Consignes - Mettez à jour le passage allant de la ligne contenant « Where should I » jusqu'à celle contenant « pos(181,295) », ces deux lignes comprises, en remplaçant « bold » par « italic ». Redonnez uniquement ce passage, sans aucune autre modification.

Lignes de données -
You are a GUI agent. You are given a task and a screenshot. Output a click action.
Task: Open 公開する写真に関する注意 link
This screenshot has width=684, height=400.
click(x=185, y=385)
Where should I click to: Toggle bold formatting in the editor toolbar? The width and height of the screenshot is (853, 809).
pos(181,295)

---

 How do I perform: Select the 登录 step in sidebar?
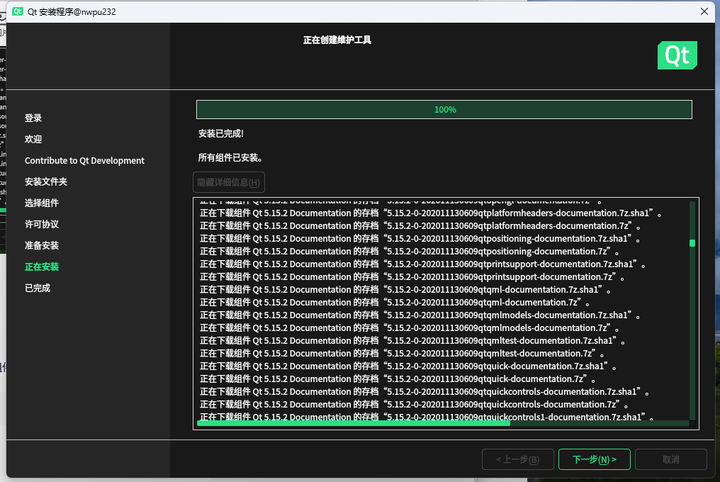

Réponse -
Where should I click to: Toggle italic formatting in the editor toolbar? The width and height of the screenshot is (853, 809).
pos(181,295)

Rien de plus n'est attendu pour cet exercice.